> _Data supplied_
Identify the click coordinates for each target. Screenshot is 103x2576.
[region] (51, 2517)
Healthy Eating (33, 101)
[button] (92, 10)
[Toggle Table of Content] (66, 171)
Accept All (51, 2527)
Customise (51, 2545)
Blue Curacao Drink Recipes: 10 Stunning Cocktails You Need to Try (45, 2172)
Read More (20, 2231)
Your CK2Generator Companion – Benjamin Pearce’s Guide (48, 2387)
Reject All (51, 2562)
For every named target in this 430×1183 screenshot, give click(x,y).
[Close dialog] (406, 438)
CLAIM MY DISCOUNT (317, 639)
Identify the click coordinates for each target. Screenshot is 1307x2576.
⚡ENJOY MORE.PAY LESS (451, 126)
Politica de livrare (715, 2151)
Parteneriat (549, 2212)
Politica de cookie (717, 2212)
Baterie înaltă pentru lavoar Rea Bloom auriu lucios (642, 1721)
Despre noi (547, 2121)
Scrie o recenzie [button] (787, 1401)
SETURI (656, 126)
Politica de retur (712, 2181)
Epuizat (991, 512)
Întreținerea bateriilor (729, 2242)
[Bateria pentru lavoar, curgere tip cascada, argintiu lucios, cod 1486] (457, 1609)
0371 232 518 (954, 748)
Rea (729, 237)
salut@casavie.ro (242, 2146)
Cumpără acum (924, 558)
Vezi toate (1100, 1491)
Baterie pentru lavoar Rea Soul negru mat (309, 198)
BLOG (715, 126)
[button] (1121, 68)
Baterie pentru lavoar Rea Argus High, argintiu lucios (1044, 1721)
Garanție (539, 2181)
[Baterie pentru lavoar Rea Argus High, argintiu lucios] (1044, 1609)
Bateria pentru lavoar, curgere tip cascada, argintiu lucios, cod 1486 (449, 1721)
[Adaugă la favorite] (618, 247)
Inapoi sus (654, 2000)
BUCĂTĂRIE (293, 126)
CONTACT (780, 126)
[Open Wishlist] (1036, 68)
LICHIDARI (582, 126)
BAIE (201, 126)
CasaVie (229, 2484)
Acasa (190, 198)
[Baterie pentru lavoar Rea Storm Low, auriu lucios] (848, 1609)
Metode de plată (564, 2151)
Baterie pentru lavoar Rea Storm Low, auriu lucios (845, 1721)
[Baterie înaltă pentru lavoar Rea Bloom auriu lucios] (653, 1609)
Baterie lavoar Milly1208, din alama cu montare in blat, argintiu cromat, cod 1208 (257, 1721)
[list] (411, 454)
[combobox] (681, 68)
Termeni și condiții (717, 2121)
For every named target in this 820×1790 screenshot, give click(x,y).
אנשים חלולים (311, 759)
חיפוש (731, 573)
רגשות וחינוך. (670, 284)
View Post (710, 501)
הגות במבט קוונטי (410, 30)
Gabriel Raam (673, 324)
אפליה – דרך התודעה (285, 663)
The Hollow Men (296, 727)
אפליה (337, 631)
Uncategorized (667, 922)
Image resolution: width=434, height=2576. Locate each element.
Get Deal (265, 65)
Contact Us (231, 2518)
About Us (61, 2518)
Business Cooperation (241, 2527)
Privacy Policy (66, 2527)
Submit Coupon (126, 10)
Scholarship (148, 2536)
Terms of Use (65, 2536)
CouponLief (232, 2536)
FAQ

> _Action item_
At the line containing "הגות במבט קוונטי (410, 30)", start transcribing exactly, and continue through the last line of the listing. Stop there and add nothing.

> _Solution_
הגות במבט קוונטי (410, 30)
Gabriel Raam (673, 324)
אפליה – דרך התודעה (285, 663)
The Hollow Men (296, 727)
אפליה (337, 631)
Uncategorized (667, 922)
Image resolution: width=434, height=2576. Locate each element.
Get Deal (265, 65)
Contact Us (231, 2518)
About Us (61, 2518)
Business Cooperation (241, 2527)
Privacy Policy (66, 2527)
Submit Coupon (126, 10)
Scholarship (148, 2536)
Terms of Use (65, 2536)
CouponLief (232, 2536)
FAQ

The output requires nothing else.